The U.S. has recently renewed an agreement with China, which is committing genocide against its Tibetan and Muslim populations, destroying monasteries and mosques, placing a million innocent people in concentration camps, and more than a million children in locked boarding schools. The U.S. even has an agreement with Afghanistan, where the Taliban’s repression of women and minorities, to say nothing of bulldozing ancient sites for antiquities, has taken Afghanistan into a new Dark Age.
Agreements that do nothing to protect archaeological sites and everything to enhance the reputations of dictators, should not be signed. Agreements with foreign nations must meet the requirements of U.S. law or be allowed to lapse – and never renewed.
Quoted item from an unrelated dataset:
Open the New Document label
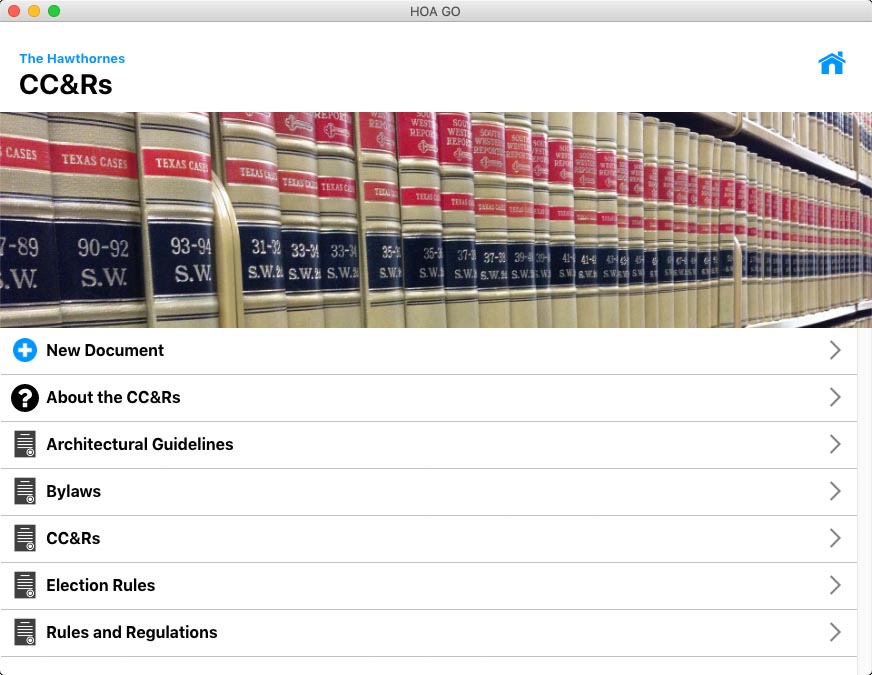This screenshot has width=872, height=675. (105, 350)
That’s the real American way.
Make your voice heard!
Registered participants may provide oral comments at the virtual open session of CPAC on February 4, 2025 for up to a maximum of five (5) minutes each. Register to speak at the open session by sending an email with your name and organizational affiliation by January 27, 2025 to [email protected].
The public can observe the virtual open session on February 4, 2025. instructions on how to observe or provide oral comments at the open session are at https://eca.state.gov/highlight/cultural-property-advisory-committee-meeting-february-4-6-2025.
The Committee will review written comments if received by 11:59 p.m. (EST) on January 27, 2025. Written comments may be submitted at https://www.regulations.gov, enter the docket DOS-2024-0048 and follow the prompts.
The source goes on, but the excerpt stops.